After locating the line that contains "You are a GUI" in the data below, set down exactly that line and each one after it through the line that contains "Task: Sort by Jumlah column header", and nothing more.

→ Supplied material:
***

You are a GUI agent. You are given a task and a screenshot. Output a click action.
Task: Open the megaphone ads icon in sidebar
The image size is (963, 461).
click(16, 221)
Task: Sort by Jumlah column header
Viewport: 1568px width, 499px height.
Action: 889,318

***

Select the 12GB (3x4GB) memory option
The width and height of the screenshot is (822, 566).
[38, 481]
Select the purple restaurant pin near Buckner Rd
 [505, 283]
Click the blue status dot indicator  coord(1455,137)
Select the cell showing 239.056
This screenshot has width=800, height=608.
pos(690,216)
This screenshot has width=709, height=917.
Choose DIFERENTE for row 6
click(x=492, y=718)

***

→ Task solution:
You are a GUI agent. You are given a task and a screenshot. Output a click action.
Task: Open the megaphone ads icon in sidebar
The image size is (963, 461).
click(16, 221)
Task: Sort by Jumlah column header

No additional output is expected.